As reported by Grub Street, pasta giant Barilla is in full-on damage control mode after chairman Guido Barilla said in an interview that the company would "never" make a commercial depicting a homosexual family. "Ours is a classic family where the woman plays a fundamental role," Barilla said, before adding, "if the gays do not agree, they can always eat pasta from another manufacturer." The gay rights advocacy organization Equality Italia took up Barilla's request by quickly launching a boycott.

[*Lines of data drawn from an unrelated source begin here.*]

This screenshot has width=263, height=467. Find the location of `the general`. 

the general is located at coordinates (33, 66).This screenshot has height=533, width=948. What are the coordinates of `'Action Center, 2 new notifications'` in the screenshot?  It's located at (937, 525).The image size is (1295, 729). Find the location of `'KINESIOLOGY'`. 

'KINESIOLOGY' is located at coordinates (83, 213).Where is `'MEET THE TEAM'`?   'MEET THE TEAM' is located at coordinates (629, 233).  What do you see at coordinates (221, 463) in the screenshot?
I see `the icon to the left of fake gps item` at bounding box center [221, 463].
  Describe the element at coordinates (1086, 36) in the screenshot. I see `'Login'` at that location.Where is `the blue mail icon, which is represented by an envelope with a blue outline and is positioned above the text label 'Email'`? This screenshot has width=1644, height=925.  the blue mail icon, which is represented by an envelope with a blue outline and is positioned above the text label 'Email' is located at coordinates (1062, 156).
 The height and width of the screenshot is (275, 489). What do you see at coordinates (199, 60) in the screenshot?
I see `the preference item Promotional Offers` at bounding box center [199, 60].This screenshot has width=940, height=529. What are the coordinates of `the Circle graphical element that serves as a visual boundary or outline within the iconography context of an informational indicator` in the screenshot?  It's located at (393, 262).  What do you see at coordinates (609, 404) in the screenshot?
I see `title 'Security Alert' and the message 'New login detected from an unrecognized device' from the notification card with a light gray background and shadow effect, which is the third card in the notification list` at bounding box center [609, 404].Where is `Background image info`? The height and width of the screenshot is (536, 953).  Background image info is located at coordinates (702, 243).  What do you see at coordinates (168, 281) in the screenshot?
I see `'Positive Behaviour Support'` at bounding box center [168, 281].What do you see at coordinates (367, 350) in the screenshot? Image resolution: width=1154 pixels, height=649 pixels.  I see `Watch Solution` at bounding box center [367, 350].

Barilla is the world's largest pasta-maker — it even teamed up with McDonald's in Italy on some co-branded McPasta — and the company typically hosts an immense, carbo-loading pre-marathon dinner each year in New York City. It's a brand with worldwide reach, which is perhaps why it was quick to deliver an apology in a near-supersonic response time, clarifying what it means, exactly, with its slogan "Where there's Barilla, there's home." Here's a translation from the original Italian:
I apologize if my words have generated controversy or misunderstanding, and if they have offended the sensibilities of some people.
For clarity, I wish to point out that I have the deepest respect for all persons, without distinction of any kind.
I have the utmost respect for homosexuals and freedom of expression to anyone.
Barilla in its advertising has always chosen to represent the family because this is the symbol of hospitality and affection for everyone.